The APs guarded the wreckage until it was removed on the orders of the ongoing inquiry headed by Justice Kalpana Rawal. A Saitoti family member called the number but was surprised when the call was answered.
They reported the matter to the police who traced the phone to the constable. The constable was arrested on Tuesday after police traced the phone to Machakos where is stationed.
When the police arrived, they were informed that the policeman had travelled to Nairobi where his family lives. Yesterday, the constable was interrogated at the CID headquarters and later at the Nairobi Area provincial Police headquarters before being released.
In his statement, the constable claimed that he got the phone from some children whom he found playing with it as he jogged in the area where the helicopter crashed.

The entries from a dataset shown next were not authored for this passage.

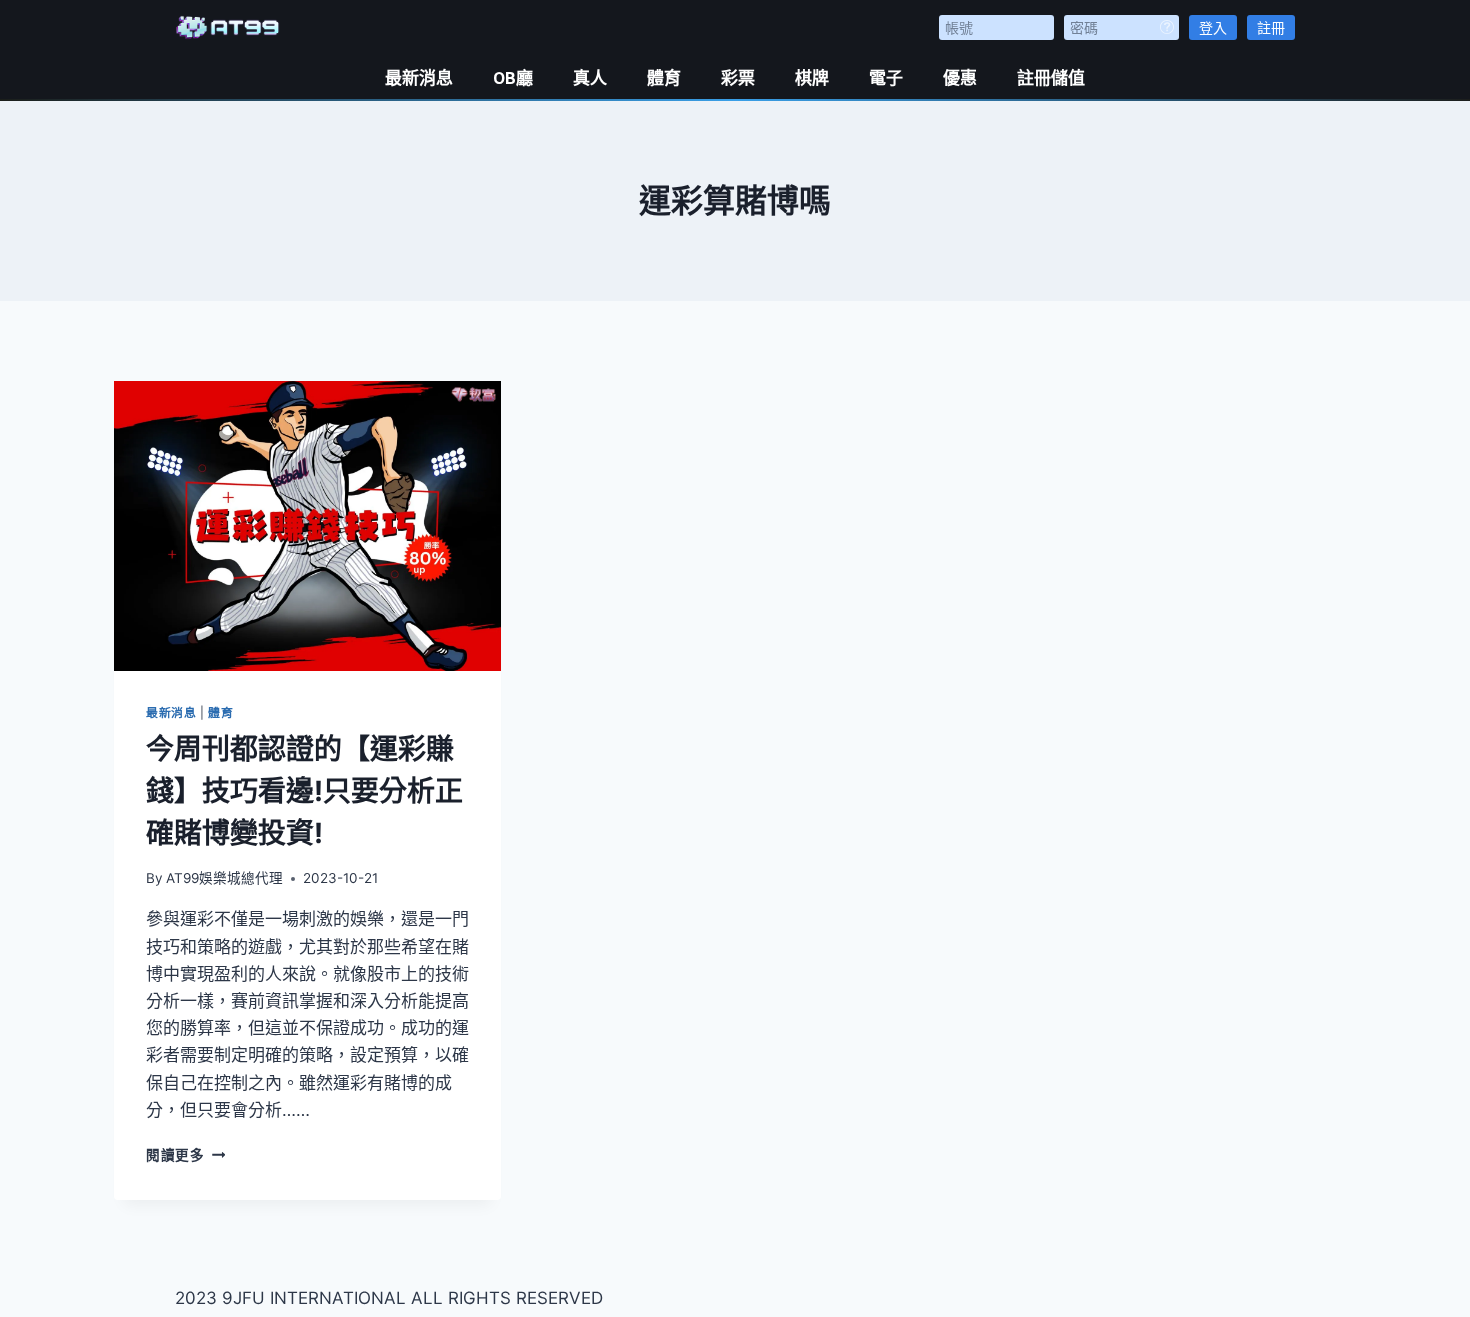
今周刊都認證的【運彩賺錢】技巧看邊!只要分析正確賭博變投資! (304, 791)
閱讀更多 (185, 1155)
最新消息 (419, 78)
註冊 (1271, 27)
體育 (664, 78)
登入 (1213, 27)
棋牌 (812, 78)
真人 (590, 78)
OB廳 (513, 78)
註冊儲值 (1051, 78)
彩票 (738, 78)
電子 (886, 78)
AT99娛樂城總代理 (224, 878)
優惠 (960, 78)
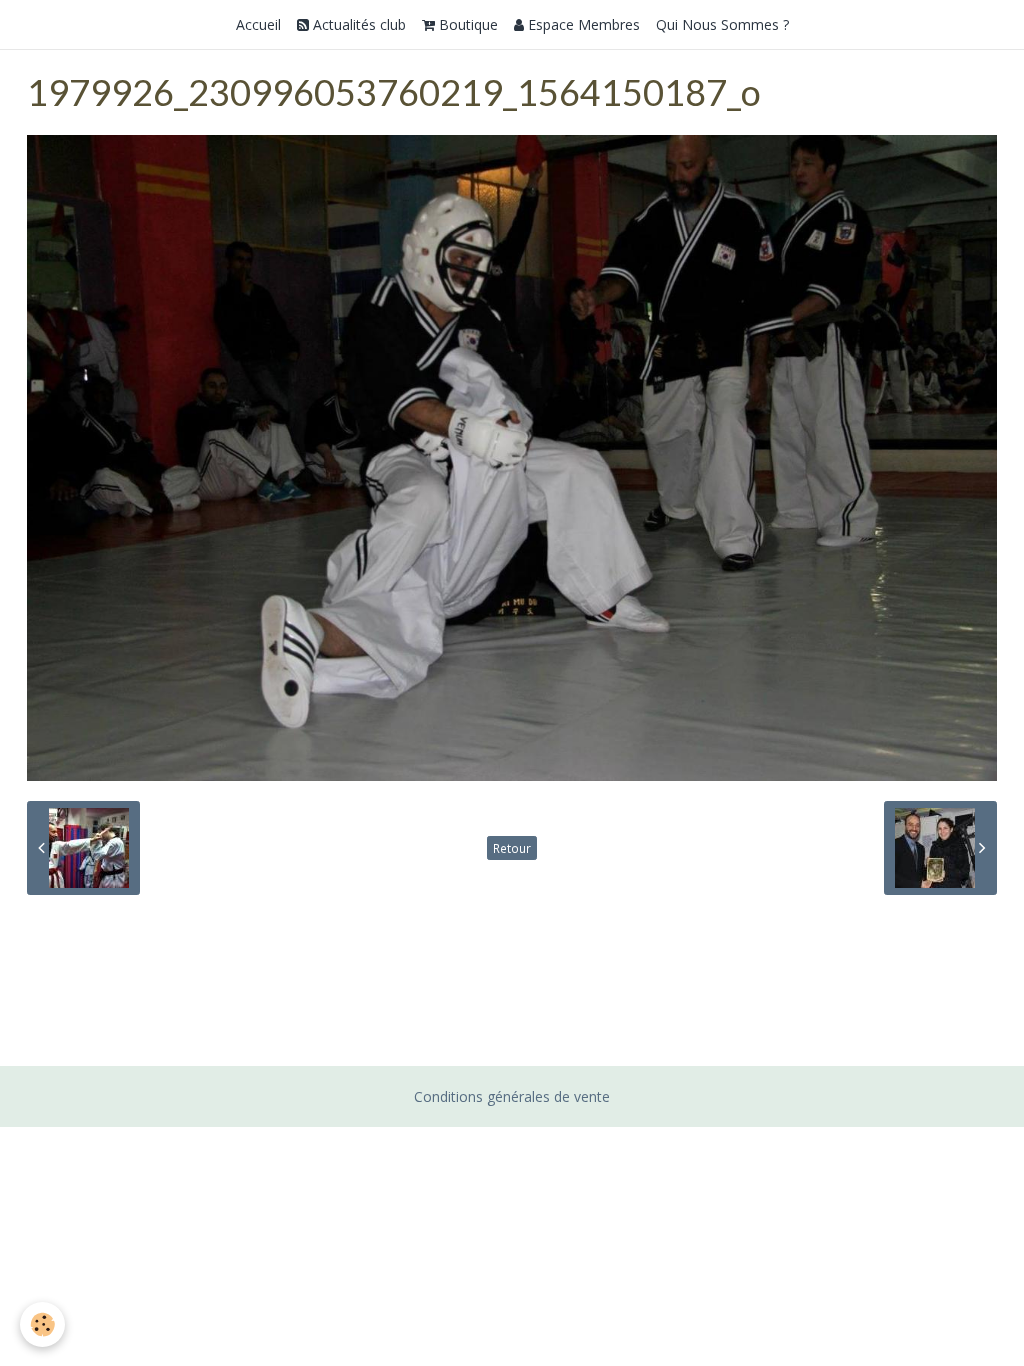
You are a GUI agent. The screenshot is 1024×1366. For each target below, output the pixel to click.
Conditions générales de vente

He said the children did not know what to do with the phone so he took it. The constable said he changed the case of the phone and had been using the phone on an irregular basis since then.
He claimed he would have surrendered it to the police if he had known it belonged to Prof Saitoti. However, detectives pointed out that the constable never mentioned the phone to the air crash investigation team and senior policemen who visited the site soon after the crash.
The constable also had not informed the Rawal enquiry which has been sitting at the KICC for almost two months. Yesterday, AP spokesman Masood Munyi confirmed the arrest of the constable by the regular police.
"We only learnt about it yesterday and there is an internal team that is liaising with them on the case. We didn't expect one of our officers to do something like this and we are trying to establish the circumstances under which he came into possession of the item," Munyi said.
He said he was not aware that any other APs who were being investigated and said it was an isolated incident. "We are law enforcers and cannot condone such an act by our officer. If found to have committed an offence, he will be subjected to an internal disciplinary process after investigations," Munyi said.
Yesterday, detectives said that they hoped that the AP constable could help them trace four people who witnessed the accident and who were the first to arrive at the crash scene.
The Rawal enquiry is probing the crash which killed Saitoti, his assistant minister Orwa Ojode, two of Saitoti's bodyguards and two police pilots.